Were Smith to develop complications, her doctors told her they could not protect her: they would only be able to intervene if she were in mortal danger, by which point it might be too late. (The law only makes exception for rape, incest and where a doctor can affirmatively prove they acted to prevent the pregnant woman’s death – a concept that is so vaguely worded that it encourages doctors to wait until patients become sicker to avoid being prosecuted.)

So the Smiths took out a $16,000 personal loan to cover the costs of the procedure, travelled across state lines into neighboring Washington and, grieving their son, had a medically induced termination.

Afterwards, they returned home, and eventually tried for another baby. They weren’t yet ready to give up on Idaho. Kayla, 33, had moved there for college, and James, one year her junior, had been to school and trained as a pharmacist in the state. By the time of their third pregnancy, James had been promoted to pharmacy manager, Kayla was caring for Addison at home, and they had built their own home. They were living the Idaho dream.

But soon, the couple found themselves locked into a repetitive conversation. “We had it nightly for months,” Kayla said, “and we always came to the same decision – we probably need to leave.”

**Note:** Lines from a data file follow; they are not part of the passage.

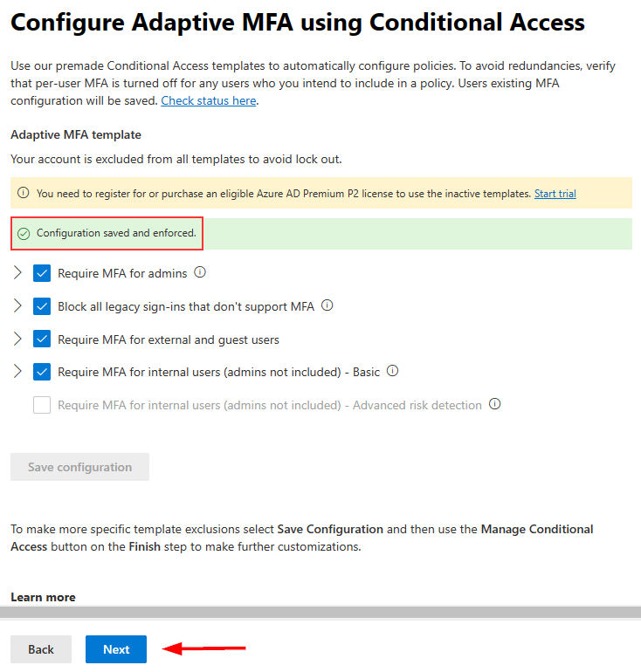Screen dimensions: 641x672
Task: Open the Check status here link
Action: coord(209,100)
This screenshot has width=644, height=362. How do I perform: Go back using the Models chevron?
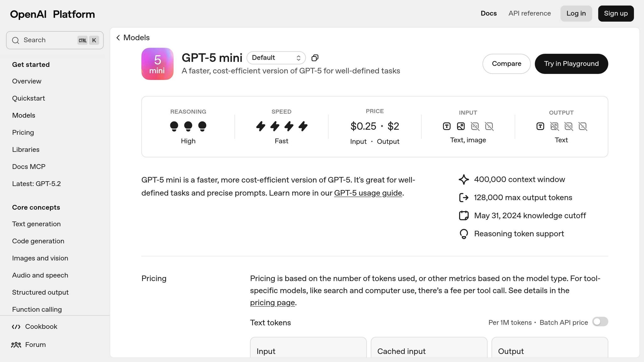tap(118, 38)
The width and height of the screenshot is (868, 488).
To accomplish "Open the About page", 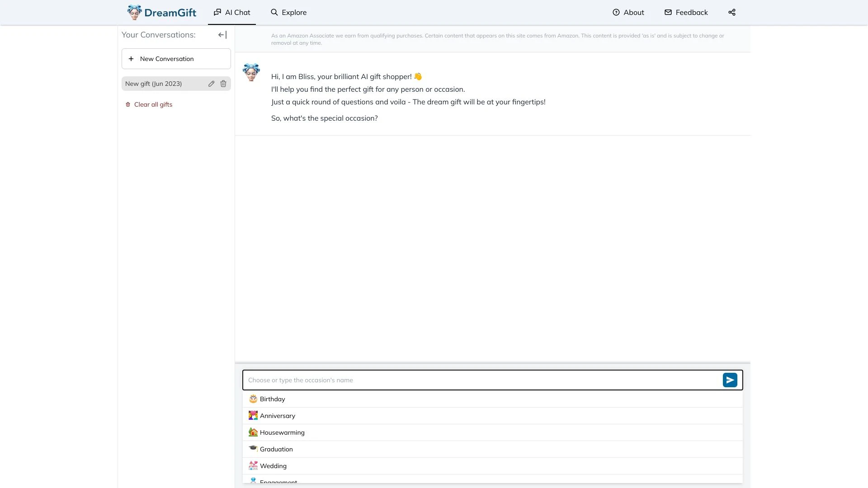I will pyautogui.click(x=628, y=12).
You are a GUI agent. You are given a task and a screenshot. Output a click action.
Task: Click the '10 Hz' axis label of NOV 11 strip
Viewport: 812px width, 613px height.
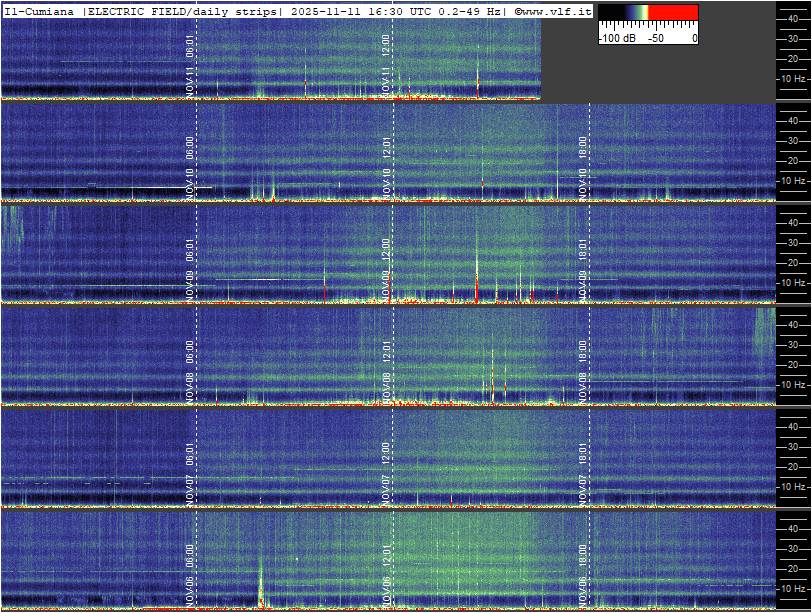click(x=793, y=78)
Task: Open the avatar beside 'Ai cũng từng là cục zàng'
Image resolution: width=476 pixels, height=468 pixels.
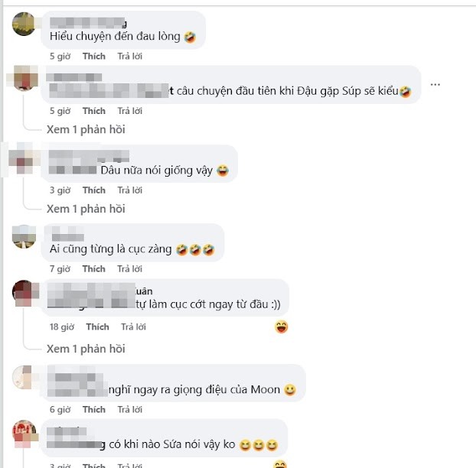Action: [24, 236]
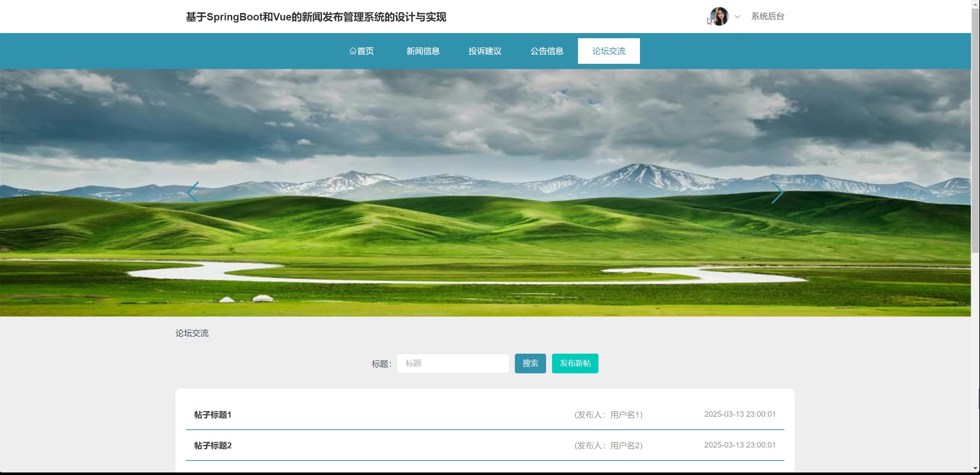Click 论坛交流 breadcrumb text above search
This screenshot has width=980, height=475.
tap(192, 333)
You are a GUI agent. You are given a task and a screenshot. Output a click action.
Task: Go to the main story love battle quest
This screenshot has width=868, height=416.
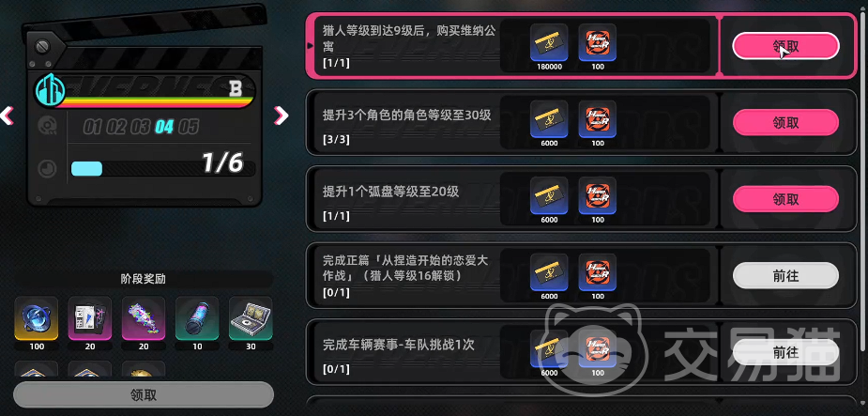coord(785,275)
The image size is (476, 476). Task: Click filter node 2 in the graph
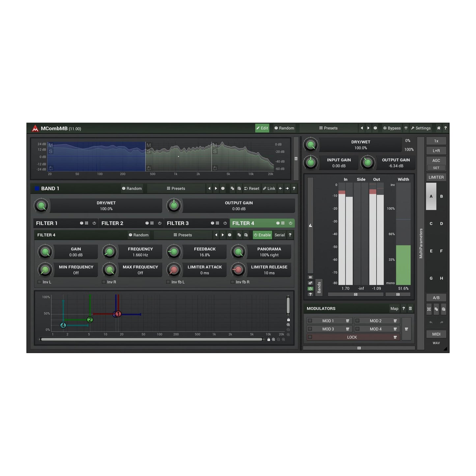90,320
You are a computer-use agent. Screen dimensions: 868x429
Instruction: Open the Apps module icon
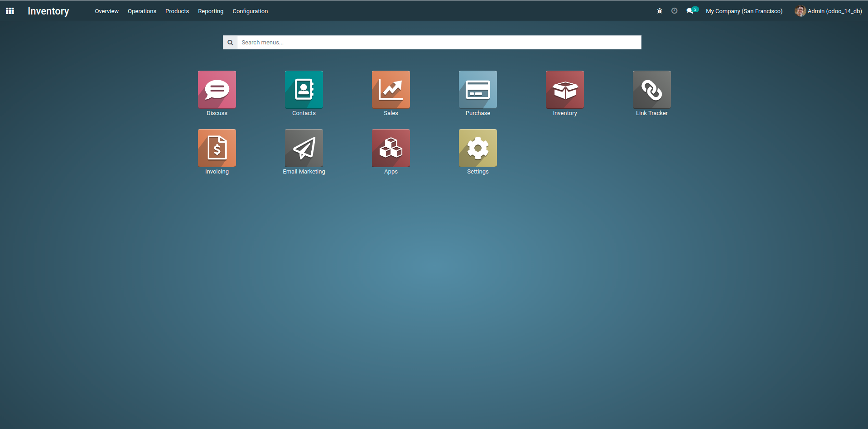391,148
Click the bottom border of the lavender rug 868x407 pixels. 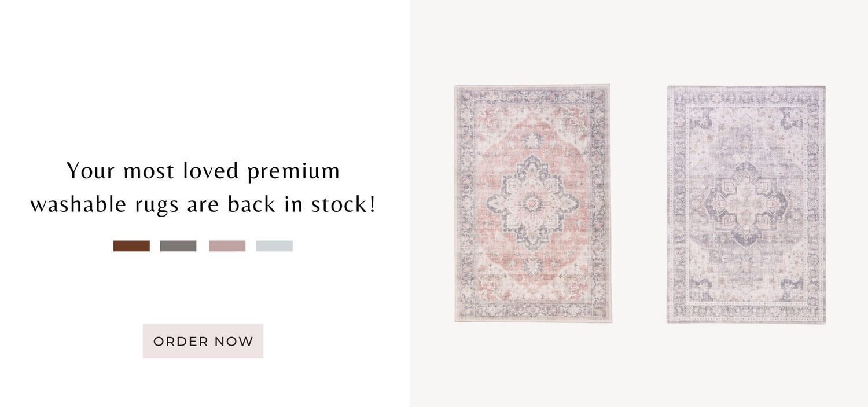pyautogui.click(x=746, y=313)
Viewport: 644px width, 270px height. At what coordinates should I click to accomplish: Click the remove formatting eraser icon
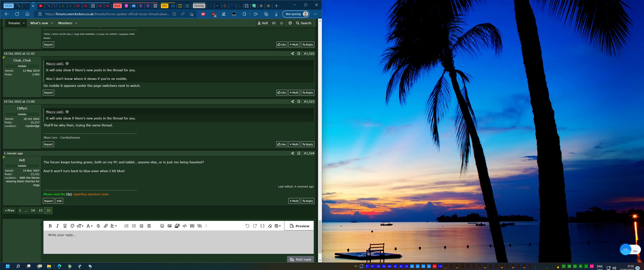coord(270,226)
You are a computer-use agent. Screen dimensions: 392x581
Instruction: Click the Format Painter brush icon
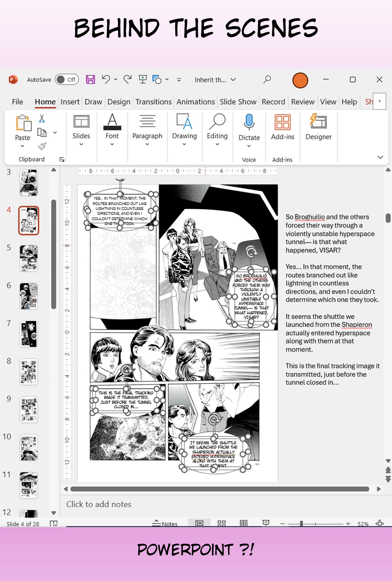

Part of the motivation was discovering that they were expecting another girl, Nora. They started wondering what it would be like raising Addison and Nora in a state that would offer them no bodily autonomy. They knew too that in this third pregnancy, Smith’s life was potentially at risk given her history of pre-eclampsia.

And so, in September 2023, the Smith family joined the ranks of America’s internal refugees. They relocated permanently to Washington state, where Kayla gave birth to Nora 16 months ago.

They were not alone. Kylie Cooper was the physician specializing in high-risk pregnancies who gave the Smiths the devastating news about their son Brooks’ fetal abnormalities. Smith was the first patient Cooper saw after the Idaho trigger law kicked in.

Under the law, doctors face up to five years in prison if they perform abortions not covered by exceptions. The onus of proof is on them – they must be able to convince a jury that termination was necessary to save the mother’s life, an exceptionally hard standard to meet given often nuanced medical decisions and the vague terminology of Idaho’s abortion ban.

“I felt tremendous fear and sadness for my patients, as my ability to help them had been taken away. And I felt fear for myself, like I had a target on my back,” Cooper told the Guardian.

Cooper, her husband and two young children left Idaho in April 2023 and now live in Minnesota. Six of Idaho’s initial nine maternal fetal medicine specialists have abandoned the state or retired since the abortion ban, with almost one in four of all OB-GYNs leaving.

“To have to move state to be able to practice medicine … I did not expect that in modern-day America,” Cooper said.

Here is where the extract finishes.